Start of DATA SHOWN

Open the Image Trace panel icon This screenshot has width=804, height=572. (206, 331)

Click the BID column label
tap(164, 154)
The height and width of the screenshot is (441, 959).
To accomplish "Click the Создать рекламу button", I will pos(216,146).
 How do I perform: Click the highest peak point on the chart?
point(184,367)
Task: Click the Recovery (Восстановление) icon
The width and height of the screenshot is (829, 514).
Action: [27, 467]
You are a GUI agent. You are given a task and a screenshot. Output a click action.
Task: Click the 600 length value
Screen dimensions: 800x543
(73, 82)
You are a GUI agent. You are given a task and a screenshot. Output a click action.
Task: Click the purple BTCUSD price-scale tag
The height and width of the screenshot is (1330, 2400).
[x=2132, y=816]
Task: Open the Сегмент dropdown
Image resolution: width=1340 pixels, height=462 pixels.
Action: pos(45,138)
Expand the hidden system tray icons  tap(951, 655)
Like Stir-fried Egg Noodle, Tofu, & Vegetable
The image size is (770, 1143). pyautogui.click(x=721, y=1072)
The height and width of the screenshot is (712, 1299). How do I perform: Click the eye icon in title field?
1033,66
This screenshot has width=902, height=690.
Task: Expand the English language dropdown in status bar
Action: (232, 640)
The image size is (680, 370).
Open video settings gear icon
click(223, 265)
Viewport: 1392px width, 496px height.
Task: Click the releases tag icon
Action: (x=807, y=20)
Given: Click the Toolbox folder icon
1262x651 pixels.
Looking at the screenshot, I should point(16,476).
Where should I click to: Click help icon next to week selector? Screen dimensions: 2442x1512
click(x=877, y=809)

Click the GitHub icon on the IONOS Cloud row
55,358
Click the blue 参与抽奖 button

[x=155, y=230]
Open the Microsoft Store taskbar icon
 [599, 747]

End of DATA SHOWN

EXERCISE:
Output all of the records exactly, with nothing omitted.

RESULT OF THE EXERCISE:
Open the Image Trace panel icon This screenshot has width=804, height=572. (206, 331)

Click the BID column label
tap(164, 154)
The height and width of the screenshot is (441, 959).
To accomplish "Click the Создать рекламу button", I will pos(216,146).
 How do I perform: Click the highest peak point on the chart?
point(184,367)
Task: Click the Recovery (Восстановление) icon
The width and height of the screenshot is (829, 514).
Action: [27, 467]
You are a GUI agent. You are given a task and a screenshot. Output a click action.
Task: Click the 600 length value
Screen dimensions: 800x543
(73, 82)
You are a GUI agent. You are given a task and a screenshot. Output a click action.
Task: Click the purple BTCUSD price-scale tag
The height and width of the screenshot is (1330, 2400).
[x=2132, y=816]
Task: Open the Сегмент dropdown
Image resolution: width=1340 pixels, height=462 pixels.
Action: pos(45,138)
Expand the hidden system tray icons  tap(951, 655)
Like Stir-fried Egg Noodle, Tofu, & Vegetable
The image size is (770, 1143). pyautogui.click(x=721, y=1072)
The height and width of the screenshot is (712, 1299). How do I perform: Click the eye icon in title field?
1033,66
This screenshot has width=902, height=690.
Task: Expand the English language dropdown in status bar
Action: (232, 640)
The image size is (680, 370).
Open video settings gear icon
click(223, 265)
Viewport: 1392px width, 496px height.
Task: Click the releases tag icon
Action: (x=807, y=20)
Given: Click the Toolbox folder icon
1262x651 pixels.
Looking at the screenshot, I should point(16,476).
Where should I click to: Click help icon next to week selector? Screen dimensions: 2442x1512
click(x=877, y=809)

Click the GitHub icon on the IONOS Cloud row
55,358
Click the blue 参与抽奖 button

[x=155, y=230]
Open the Microsoft Store taskbar icon
 [599, 747]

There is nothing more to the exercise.